Start of Block

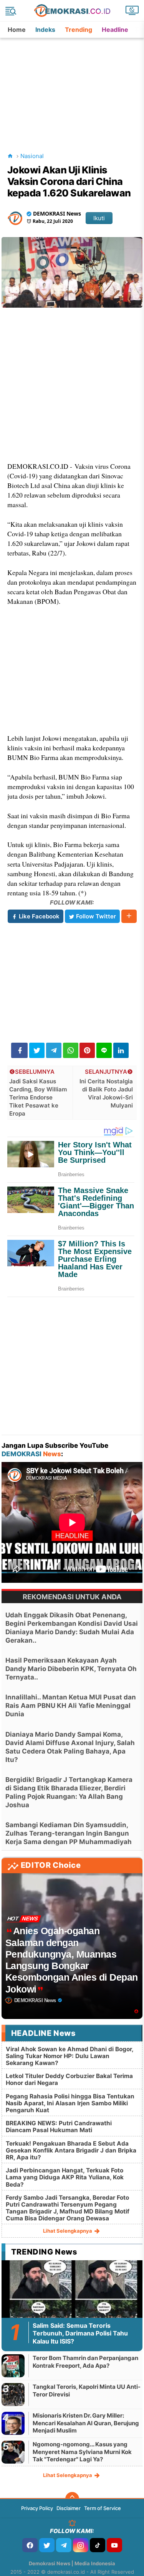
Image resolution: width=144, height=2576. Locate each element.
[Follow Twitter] (47, 2545)
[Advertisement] (73, 86)
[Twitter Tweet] (37, 1050)
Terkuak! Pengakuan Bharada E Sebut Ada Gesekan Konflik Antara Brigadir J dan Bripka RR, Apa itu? (71, 2150)
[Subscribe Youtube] (114, 2545)
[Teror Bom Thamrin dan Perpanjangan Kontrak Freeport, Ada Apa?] (13, 2365)
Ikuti (99, 218)
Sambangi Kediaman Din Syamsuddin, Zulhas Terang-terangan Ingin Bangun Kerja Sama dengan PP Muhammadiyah (68, 1833)
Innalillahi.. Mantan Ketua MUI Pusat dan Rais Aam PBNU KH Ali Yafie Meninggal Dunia (70, 1705)
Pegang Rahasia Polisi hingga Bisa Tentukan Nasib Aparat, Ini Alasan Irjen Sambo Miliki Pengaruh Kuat (70, 2103)
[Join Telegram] (63, 2545)
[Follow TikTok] (97, 2545)
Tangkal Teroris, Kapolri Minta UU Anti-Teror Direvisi (87, 2390)
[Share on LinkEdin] (121, 1050)
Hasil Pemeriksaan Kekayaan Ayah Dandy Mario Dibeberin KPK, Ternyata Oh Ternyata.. (71, 1668)
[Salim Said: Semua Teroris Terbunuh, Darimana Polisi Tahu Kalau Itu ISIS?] (72, 2299)
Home (17, 29)
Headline (115, 29)
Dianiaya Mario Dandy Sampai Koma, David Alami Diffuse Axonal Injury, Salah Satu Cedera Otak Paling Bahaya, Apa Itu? (70, 1747)
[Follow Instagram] (80, 2545)
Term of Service (102, 2508)
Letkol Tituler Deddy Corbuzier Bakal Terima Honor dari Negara (69, 2079)
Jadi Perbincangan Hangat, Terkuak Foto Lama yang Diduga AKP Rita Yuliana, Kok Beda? (65, 2177)
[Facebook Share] (19, 1050)
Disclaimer (68, 2508)
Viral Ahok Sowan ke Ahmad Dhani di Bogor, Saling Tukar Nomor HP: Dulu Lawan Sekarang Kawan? (69, 2056)
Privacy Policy (37, 2508)
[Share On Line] (104, 1050)
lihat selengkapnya (68, 2231)
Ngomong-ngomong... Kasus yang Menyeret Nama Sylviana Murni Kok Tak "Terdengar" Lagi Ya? (82, 2452)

End of Block

Please, from the entries above, set down exactly the lines from the one containing "Innalillahi.. Mantan Ketua" through the one containing "Hasil Pemeriksaan Kekayaan", and only those.

** ANSWER FOR THE TASK **
Innalillahi.. Mantan Ketua MUI Pusat dan Rais Aam PBNU KH Ali Yafie Meninggal Dunia (70, 1705)
Pegang Rahasia Polisi hingga Bisa Tentukan Nasib Aparat, Ini Alasan Irjen Sambo Miliki Pengaruh Kuat (70, 2103)
[Join Telegram] (63, 2545)
[Follow TikTok] (97, 2545)
Tangkal Teroris, Kapolri Minta UU Anti-Teror Direvisi (87, 2390)
[Share on LinkEdin] (121, 1050)
Hasil Pemeriksaan Kekayaan Ayah Dandy Mario Dibeberin KPK, Ternyata Oh Ternyata.. (71, 1668)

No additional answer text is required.